A Segunda Epístola de Pedro enfatiza a natureza de Deus seja trabalhada em nós para que nossa natureza humana seja saturada por ela. A natureza divina, expressa em nós em seu ponto mais elevado, é a manifestação do amor de Deus (2 Pe 1: 7). Em 2 Pedro 1:4b lemos: ‘Para que por elas vos torneis co-participantes da natureza divina, livrando-vos da corrupção das paixões que há no mundo’. Ser participante da natureza divina é apenas o ponto de partida. Seu desenvolvimento se dá à medida que nos enchemos dela; e seu ápice é o amor ágape.

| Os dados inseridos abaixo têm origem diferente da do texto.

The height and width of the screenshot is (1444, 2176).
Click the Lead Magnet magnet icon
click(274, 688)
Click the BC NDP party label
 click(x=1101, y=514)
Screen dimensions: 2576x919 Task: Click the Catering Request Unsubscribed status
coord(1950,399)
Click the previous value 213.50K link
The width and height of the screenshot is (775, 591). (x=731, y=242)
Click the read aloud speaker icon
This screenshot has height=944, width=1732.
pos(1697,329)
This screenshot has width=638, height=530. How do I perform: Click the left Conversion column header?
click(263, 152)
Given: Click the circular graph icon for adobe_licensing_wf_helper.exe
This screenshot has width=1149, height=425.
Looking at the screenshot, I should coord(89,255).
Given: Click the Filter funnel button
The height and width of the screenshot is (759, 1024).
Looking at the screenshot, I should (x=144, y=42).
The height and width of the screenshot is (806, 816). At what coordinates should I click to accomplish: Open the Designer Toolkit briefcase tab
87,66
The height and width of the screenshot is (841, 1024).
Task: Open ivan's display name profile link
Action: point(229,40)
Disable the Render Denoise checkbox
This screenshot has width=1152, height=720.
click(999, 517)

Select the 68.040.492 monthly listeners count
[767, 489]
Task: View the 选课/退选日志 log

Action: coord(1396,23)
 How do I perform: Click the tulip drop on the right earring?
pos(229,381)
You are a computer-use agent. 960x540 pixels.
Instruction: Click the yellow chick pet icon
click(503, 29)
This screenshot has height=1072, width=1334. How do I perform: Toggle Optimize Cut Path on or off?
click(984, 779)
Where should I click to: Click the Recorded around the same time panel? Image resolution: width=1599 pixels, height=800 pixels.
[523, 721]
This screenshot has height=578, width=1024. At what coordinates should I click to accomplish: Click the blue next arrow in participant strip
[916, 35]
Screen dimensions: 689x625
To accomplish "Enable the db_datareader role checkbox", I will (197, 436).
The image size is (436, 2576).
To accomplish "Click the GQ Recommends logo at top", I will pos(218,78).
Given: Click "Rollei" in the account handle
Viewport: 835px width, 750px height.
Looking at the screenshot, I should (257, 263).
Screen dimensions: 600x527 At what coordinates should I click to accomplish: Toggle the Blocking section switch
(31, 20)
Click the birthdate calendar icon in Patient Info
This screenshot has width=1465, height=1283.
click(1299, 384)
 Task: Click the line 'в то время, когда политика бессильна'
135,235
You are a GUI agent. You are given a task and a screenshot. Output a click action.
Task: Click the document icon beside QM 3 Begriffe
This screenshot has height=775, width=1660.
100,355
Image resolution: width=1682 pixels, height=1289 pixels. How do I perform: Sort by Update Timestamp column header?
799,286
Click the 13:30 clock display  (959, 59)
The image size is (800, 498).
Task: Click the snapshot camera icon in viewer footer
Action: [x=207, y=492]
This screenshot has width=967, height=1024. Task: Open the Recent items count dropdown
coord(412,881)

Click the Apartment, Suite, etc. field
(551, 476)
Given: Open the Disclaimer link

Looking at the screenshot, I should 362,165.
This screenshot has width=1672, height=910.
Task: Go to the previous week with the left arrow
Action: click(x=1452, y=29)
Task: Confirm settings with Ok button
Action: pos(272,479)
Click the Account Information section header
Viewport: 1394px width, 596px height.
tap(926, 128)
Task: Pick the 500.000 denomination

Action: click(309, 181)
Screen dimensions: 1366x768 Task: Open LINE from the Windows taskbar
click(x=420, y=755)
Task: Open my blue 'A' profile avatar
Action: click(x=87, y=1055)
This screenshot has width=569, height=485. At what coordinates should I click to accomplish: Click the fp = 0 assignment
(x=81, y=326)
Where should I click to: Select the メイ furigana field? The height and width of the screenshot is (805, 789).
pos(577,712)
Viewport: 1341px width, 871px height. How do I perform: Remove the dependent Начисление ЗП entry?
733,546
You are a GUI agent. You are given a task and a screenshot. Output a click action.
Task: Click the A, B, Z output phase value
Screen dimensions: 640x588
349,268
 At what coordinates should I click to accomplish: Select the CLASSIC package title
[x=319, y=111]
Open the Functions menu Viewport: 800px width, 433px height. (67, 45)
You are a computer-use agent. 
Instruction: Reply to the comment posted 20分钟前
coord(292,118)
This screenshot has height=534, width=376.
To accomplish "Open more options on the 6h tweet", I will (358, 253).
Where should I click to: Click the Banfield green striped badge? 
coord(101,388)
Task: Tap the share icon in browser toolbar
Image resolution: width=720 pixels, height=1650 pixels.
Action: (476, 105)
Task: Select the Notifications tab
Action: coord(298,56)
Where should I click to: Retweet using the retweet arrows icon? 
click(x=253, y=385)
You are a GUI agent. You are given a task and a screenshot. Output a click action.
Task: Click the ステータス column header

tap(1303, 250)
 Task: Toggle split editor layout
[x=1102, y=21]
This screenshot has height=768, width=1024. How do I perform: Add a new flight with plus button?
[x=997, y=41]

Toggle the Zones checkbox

Mais uma vez podemos ver que as epístolas de Pedro nos falam acerca da verdade culminante de que Deus é em vida e natureza, mas sem a Deidade. Louvado seja o Senhor!Esse é Seu propósito em nossa vida(1 Jo 3:2)
Pedro iniciou sua segunda epístola afirmando que ela era um servo (ou: escravo, segundo o original): ‘Simão Pedro, escravo e apóstolo de Jesus Cristo’ (1: 1ª-lit.). Mais de dois século atrás havia escravatura no Brasil, segundo a qual um escravo era alguém comprado e não tinha direito sobre si mesmo. Nós fomos comprados por alto preço pelo Senhor, por isso pertencemos totalmente a Ele e somos como escravos (1 Co 7:22-23). Pedro, por um lado, Deus lhe deu uma comissão, por isso ele tinha a posição de apóstolo.
Simão era se nome antes da conversão. O senhor Jesus havia dito que ele não se chamaria mais Simão, e sim Pedro (Jô 1:42) que significa pedra. Independente de qual seja nosso nome, todo nós nos tornamos um Pedro, porque somos pedras para edificação de uma casa espiritual. Graças ao Senhor que por da regeneração, da salvação, nós que fomos feitos do pó da terra, nos tornamos pedras vivas.
No Novo Testamento, a palavra ‘fé’ é utilizada com dois significados: o objetivo e o subjetivo. A fé, o nossa fé cristã (composta de crenças a respeito da Bíblia, Deus, Cristo, a obra de Cristo, a salvação e a igreja), refere-se às coisas nas quais cremos para a nossa salvação, o objetivo da nossa fé, nossa crenças . A fé é o conteúdo do evangelho completo segundo e economia da palavra fé, ou seja, a fé objetiva.
Há também o segundo significado, isto é, o significado subjetivo da palavra fé, que se refere ao nosso ato de crer (Rm 5: 1; Ef 2:8, Hb 11:1). Temos fé no Senhor Jesus, e isso é a ação de crer; denota, portanto, a fé subjetiva. Essa Fé surge em nós quando vamos até a Palavra e a desfrutamos no espírito. A fé subjetiva se move em nosso espírito para gerar uma união orgânica entre nós e o Deus Triúno e nessa união recebemos a vida e a natureza divinas. Ávida da igreja é o ambiente ideal para fazermos com qua a fé objetiva seja totalmente trabalhada para dentro de nossa fé subjetiva.
Quando isso acontecer, teremos a vida e a natureza de Deus em plenitude.
Portanto, a fé preciosa diz respeito à nossa fé subjetiva. Se não a temos, não conseguimos fazer com que a fé objetiva entre em nós. Não se trata somente de receber ou de ter o poder de receber as riquezas espirituais; precisamos de uma ação que esteja ligada à fé. Só assim conseguiremos trazer a fé objetiva para dentro de nossa fé subjetiva. Louvado seja o Senhor!